Please rewrite the records from the start through the line that contains "callout-label: 2 is", swapping "screenshot" for "screen capture" and leaving everything else unchanged. Omit the pictures from your answer.

*** Opening of DATA SUPPLIED ***

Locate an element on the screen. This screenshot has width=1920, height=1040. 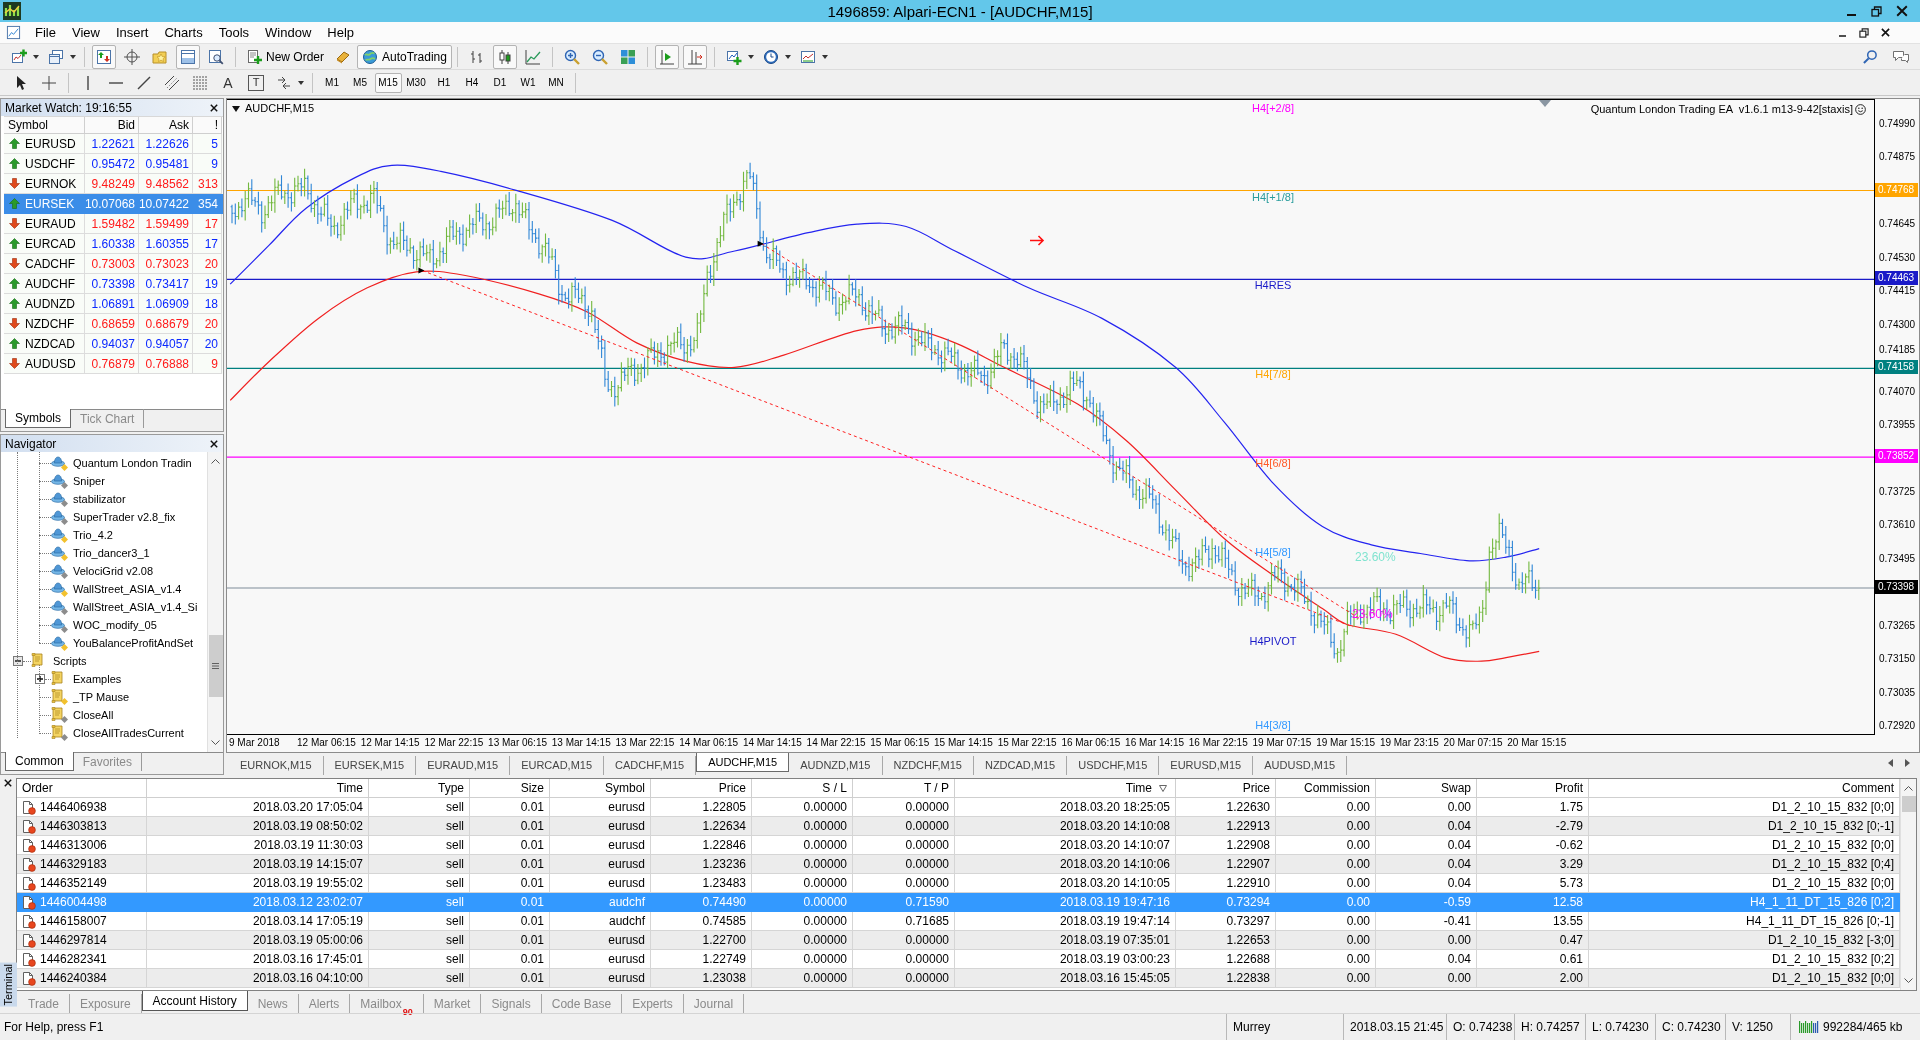
column-header: ! is located at coordinates (208, 126).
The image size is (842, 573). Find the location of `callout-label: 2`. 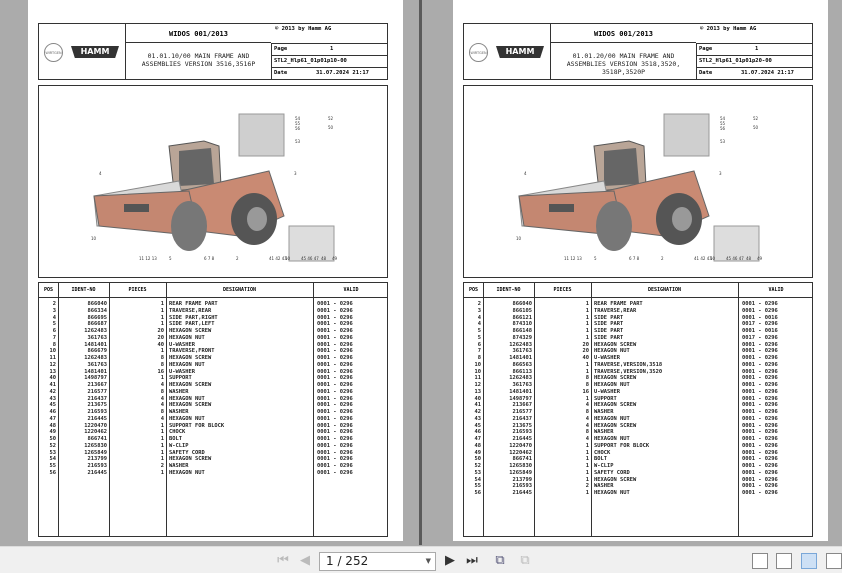

callout-label: 2 is located at coordinates (662, 258).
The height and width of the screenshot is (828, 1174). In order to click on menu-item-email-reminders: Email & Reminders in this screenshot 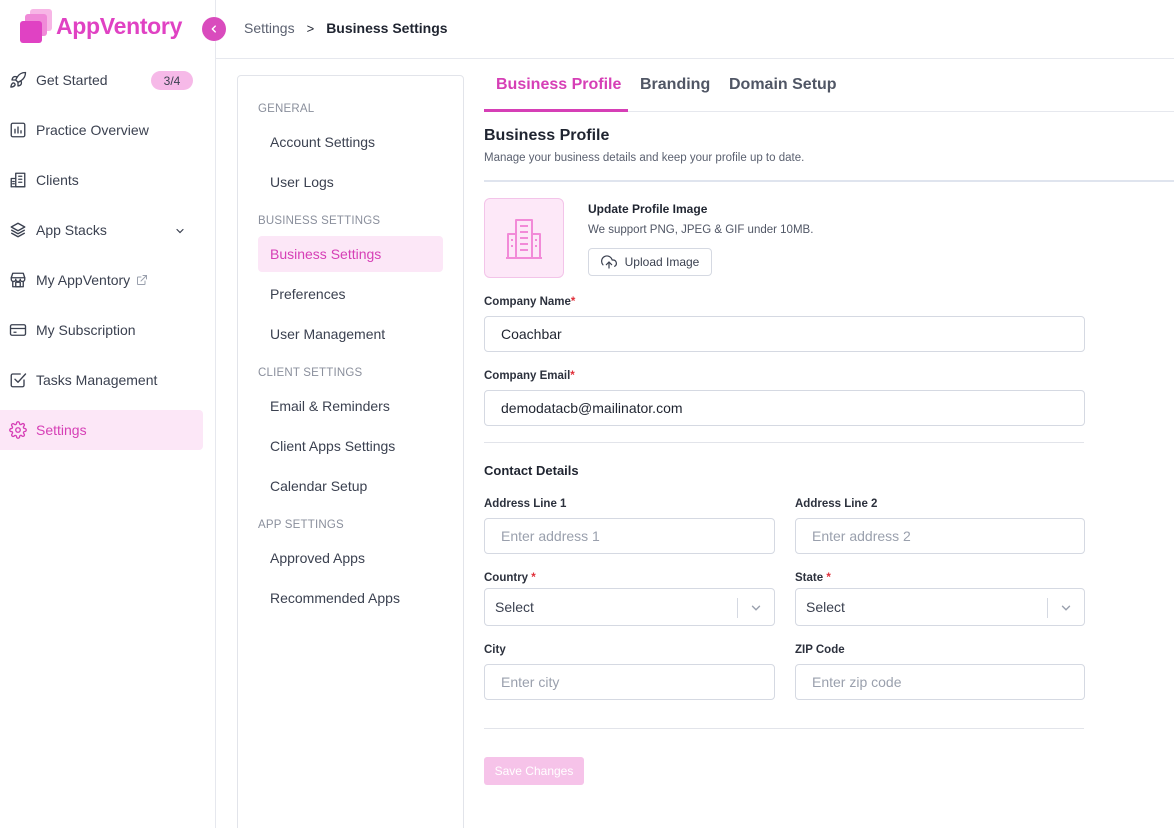, I will do `click(350, 406)`.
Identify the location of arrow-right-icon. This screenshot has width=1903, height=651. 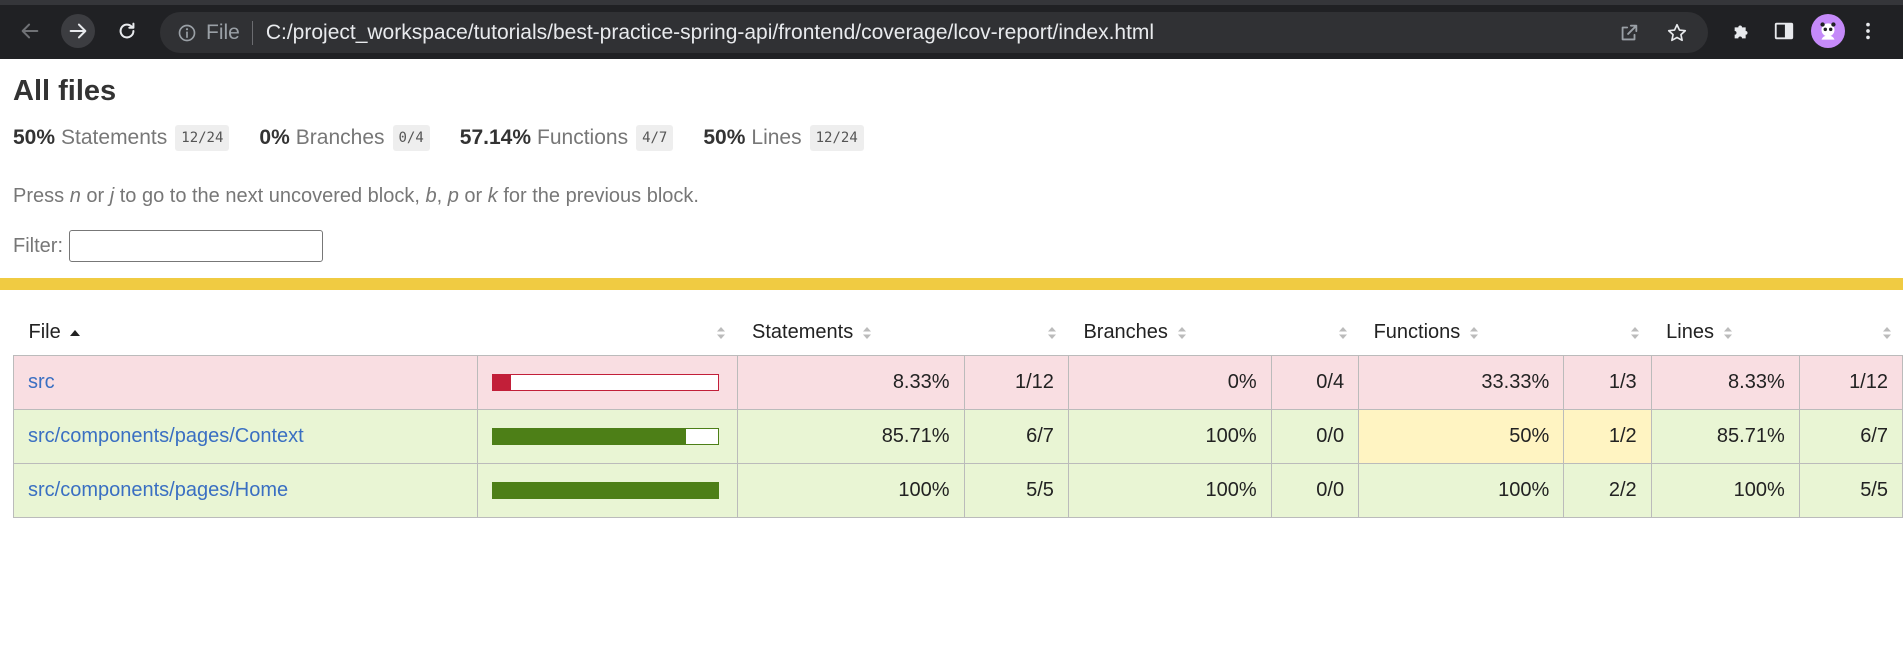
(78, 31).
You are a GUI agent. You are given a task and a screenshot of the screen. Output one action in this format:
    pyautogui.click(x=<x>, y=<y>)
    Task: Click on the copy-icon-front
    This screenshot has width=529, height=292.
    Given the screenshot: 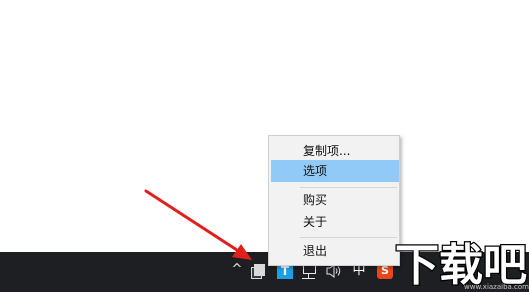 What is the action you would take?
    pyautogui.click(x=260, y=270)
    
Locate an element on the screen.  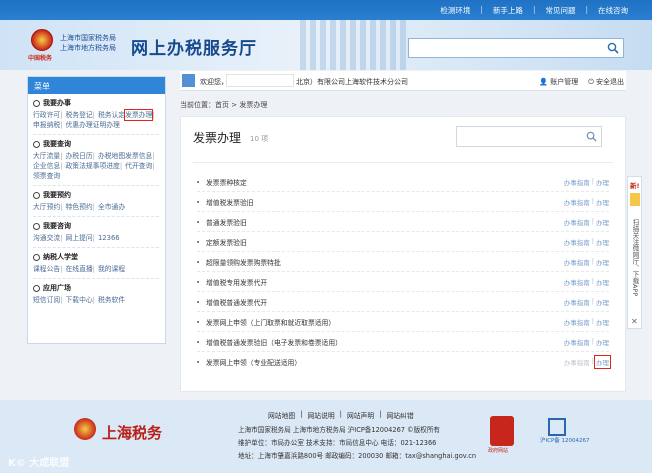
menu-link: 事项进度 is located at coordinates (106, 166).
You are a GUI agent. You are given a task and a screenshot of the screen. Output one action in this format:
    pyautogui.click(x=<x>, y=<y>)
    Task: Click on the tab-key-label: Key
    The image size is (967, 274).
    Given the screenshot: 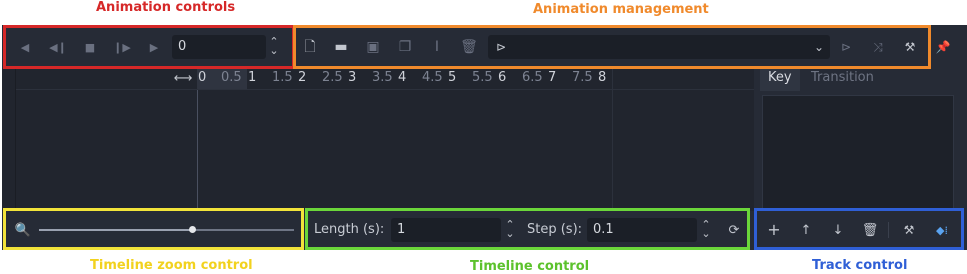 What is the action you would take?
    pyautogui.click(x=780, y=78)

*** Close of DATA SUPPLIED ***

## SOLUTION FOR THIS EXERCISE
Locate an element on the screen. This screen capture has width=1920, height=1040. 
column-header: ! is located at coordinates (208, 126).
The image size is (842, 573). Find the location of `callout-label: 2`. 

callout-label: 2 is located at coordinates (662, 258).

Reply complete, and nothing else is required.